This is the first lesson: mixing benchmarks within the same JVM run is wrong.irrelevant unless many precautions are taken.ist

This is not the sole factor, though. Indeed, the bench method’s code and the Runnable objects’ code blend when seen by the virtual machine. The virtual machine tries to speculate on the entire code using optimizations such as loop unrolling, method inlining, and on-stack replacements.

Calling System.currentTimeMillis() has an effect on throughput as well, and our benchmarks would need to accurately subtract the time taken for each of these calls. We could also play with different inner-loop upper-bound values and observe very different results.

The OpenJDK wiki Performance Techniques page provides a great overview of the various techniques being used in Java HotSpot VM. As you can see, ensuring that we measure only the code to be benchmarked is difficult.

More pitfalls. Going back to the performance evaluation of the distance method, we noted that its throughput was very similar to the throughput measured for a method that would do no computation and return a constant.

In fact, Java HotSpot VM used dead-code elimination; since the return value of distance is never used by our java.lang.Runnable under test, it practically removed it. This also happened because the method has no side effect and has a simple control flow that is recursion-free.

To convince ourselves of this, let’s modify the java.lang.Runnable lambda that we pass to our benchmark method, as shown in Listing 5.



// (...)

static double last = 0.0d;

public static void main(String... args) {
  bench("distance_use_return", RUN_MILLIS, LOOP, WARMUP, 
REPEAT, () -> last = distance(0.0, 0.0, 10.0, 10.0));
  System.out.println(last);
}

Listing 5

Instead of just calling distance, we now assign its return value to a field and eventually print it, to force the virtual machine not to ignore it.

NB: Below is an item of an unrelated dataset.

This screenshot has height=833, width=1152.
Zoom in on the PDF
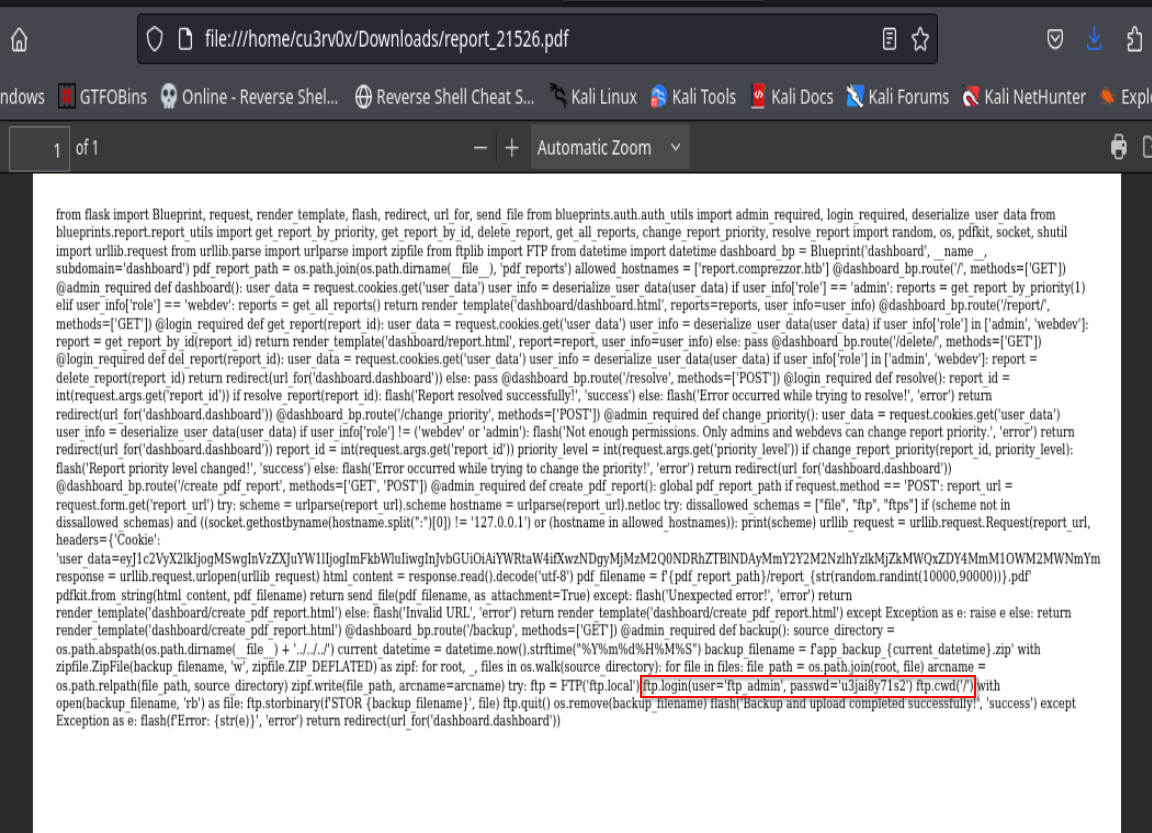coord(512,146)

The benchmark figures are now quite different:



Running: distance_use_return
  (...)
[ ~18865939 ops/ms ]

We now have a more meaningful result, because the constant method had a throughput of about 30229883 operations per ms on our test machine.

Although it’s not perceptible in this example, we could also highlight the effect of constant folding. Given a simple method with constant arguments and a return value that is evidently dependent on those parameters, the virtual machine is able to speculate that it is not useful to evaluate each call. We could come up with an example to illustrate that, but let’s instead focus on writing benchmarks with a good harness framework.

Indeed, the following should be clear by now:

  • Our simple benchmarking framework has flaws.
  • The virtual machine does so many optimizations that it is difficult to ensure that what we are benchmarking is actually what we expect to benchmark.

Introducing JMH

JMH is a Java harness library for writing benchmarks on the JVM, and it was developed as part of the OpenJDK project. JMH provides a very solid foundation for writing and running benchmarks whose results are not erroneous due to unwanted virtual machine optimizations. JMH itself does not prevent the pitfalls that we exposed earlier, but it greatly helps in mitigating them.

JMH is popular for writing microbenchmarks, that is, benchmarks that stress a very specific piece of code. JMH also excels at concurrent benchmarks. That being said, JMH is a general-purpose benchmarking harness. It is useful for larger benchmarks, too.

Creating and running a JMH project. While JMH releases are being regularly published to Maven Central Repository, JMH development is very active and it is a great idea to make builds of JMH yourself. To do so, you need to clone the JMH Mercurial repository, and then build it with Apache Maven, as shown in Listing 6. Once this is done, you can bootstrap a new Maven-based JMH project, as shown in Listing 7.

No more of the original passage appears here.